(Problem statement) Present these lines as a numbered list, omitting any blank lines.

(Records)
--- START ---
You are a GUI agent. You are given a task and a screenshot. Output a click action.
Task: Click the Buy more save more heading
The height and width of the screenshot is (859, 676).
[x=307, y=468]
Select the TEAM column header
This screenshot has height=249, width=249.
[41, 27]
--- END ---
(Output of the exercise)
1. You are a GUI agent. You are given a task and a screenshot. Output a click action.
2. Task: Click the Buy more save more heading
3. The height and width of the screenshot is (859, 676).
4. [x=307, y=468]
5. Select the TEAM column header
6. This screenshot has height=249, width=249.
7. [41, 27]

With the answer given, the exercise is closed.